Red Sox fans won’t miss using an “opener”
Chaim Bloom found success building a pitching staff that relied on the opener strategy during his tenure with the Tampa Bay Rays but the plan backfired in Boston.
The Rays had the personal to make it work with a deep bullpen loaded with versatile arms. The Red Sox were forced into the unorthodox strategy out of necessity when they struggled to patch together a full five-man rotation. To the surprise of no one, bullpen games don’t work well when you have one of the worst groups of relief pitchers in the league.
Boston led the majors with 278 innings pitched by relievers. Their collective 5.79 ERA and -0.6 fWAR both ranked fourth-worst in the majors.

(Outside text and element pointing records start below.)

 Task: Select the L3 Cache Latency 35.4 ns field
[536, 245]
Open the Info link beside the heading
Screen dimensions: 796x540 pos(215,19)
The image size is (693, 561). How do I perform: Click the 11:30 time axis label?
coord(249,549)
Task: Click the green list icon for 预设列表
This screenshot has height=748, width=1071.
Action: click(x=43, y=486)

Relying heavily on an under-performing core of relievers is a recipe for disaster but that shouldn’t be as problematic next year. Eduardo Rodriguez should be back to lead the rotation on Opening Day and Chris Sale is expected to join him at some point in the first half. The late-season emergence of Tanner Houck and Nick Pivetta provide optimism that the Red Sox will have some reliable options at the back end of the rotation. Boston is also searching the free-agent and trade markets for a starter.

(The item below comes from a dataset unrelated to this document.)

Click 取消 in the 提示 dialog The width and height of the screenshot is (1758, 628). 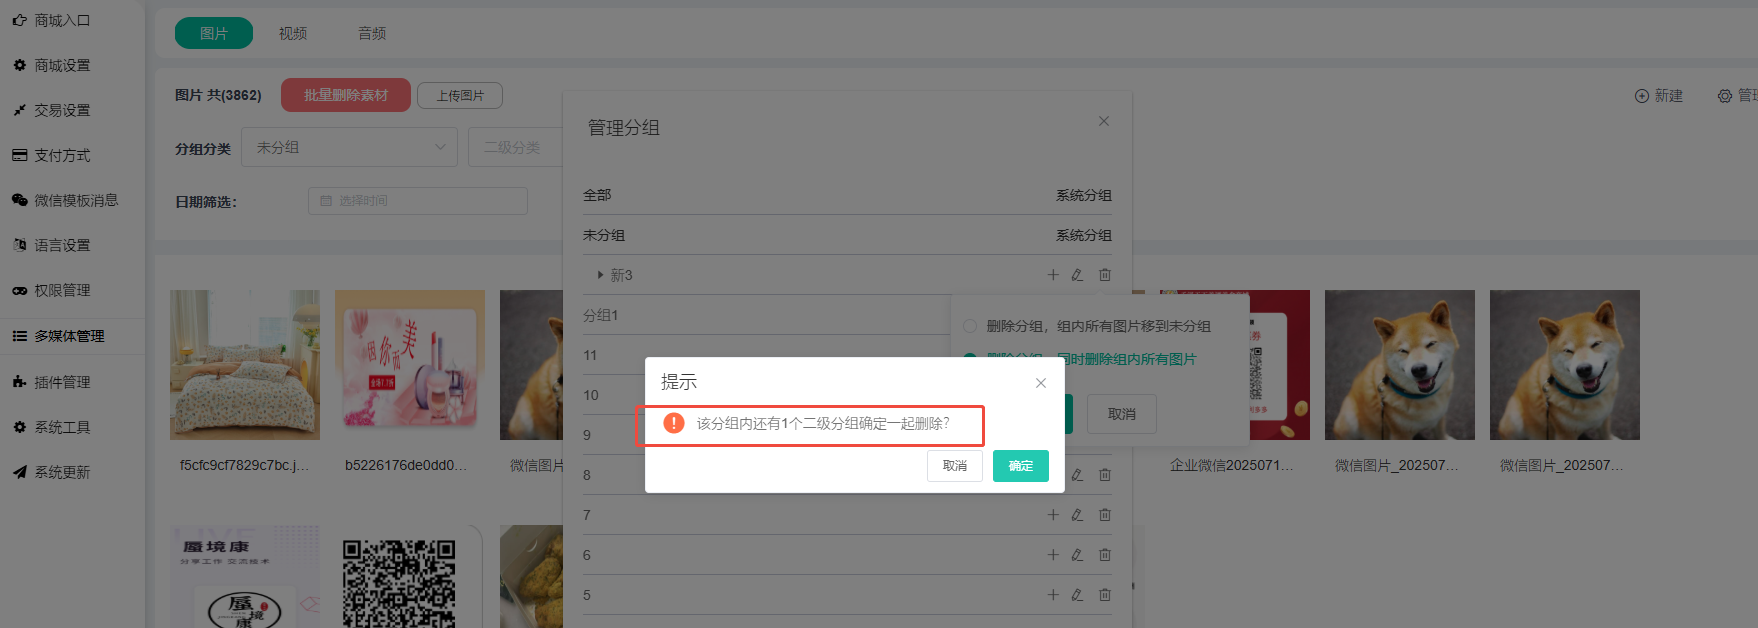(954, 466)
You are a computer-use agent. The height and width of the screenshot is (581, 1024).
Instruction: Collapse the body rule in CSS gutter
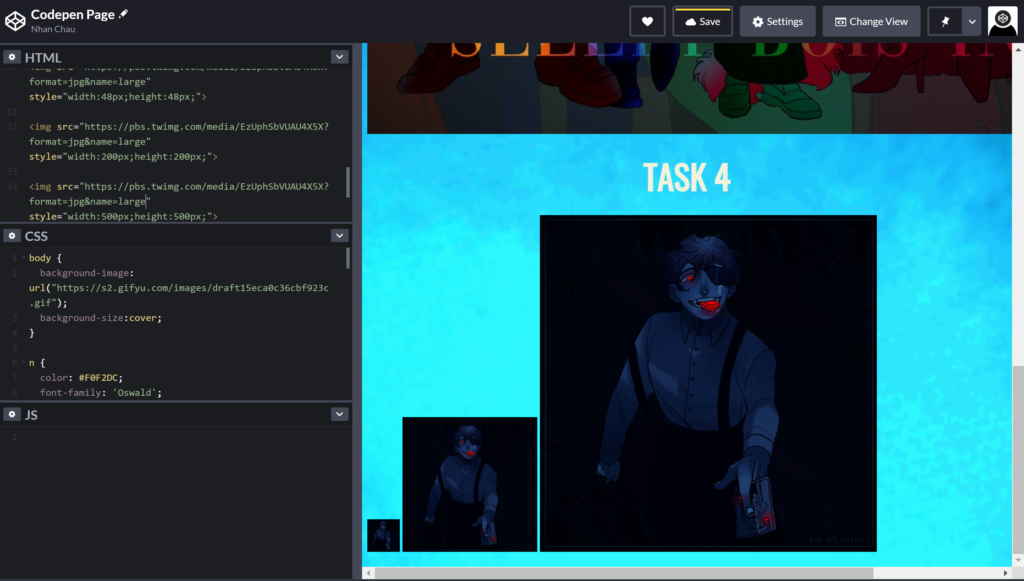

The Red Sox aim to build sufficient depth for their rotation so that they won’t need to use an opener. Reducing the workload of the bullpen means the top relievers won’t struggle from being overworked and the fringe pitchers clinging to a roster spot won’t be tested early and often.
Utilizing an opener is a strategy that we’ll see other teams toy with but this Red Sox roster clearly isn’t built for it.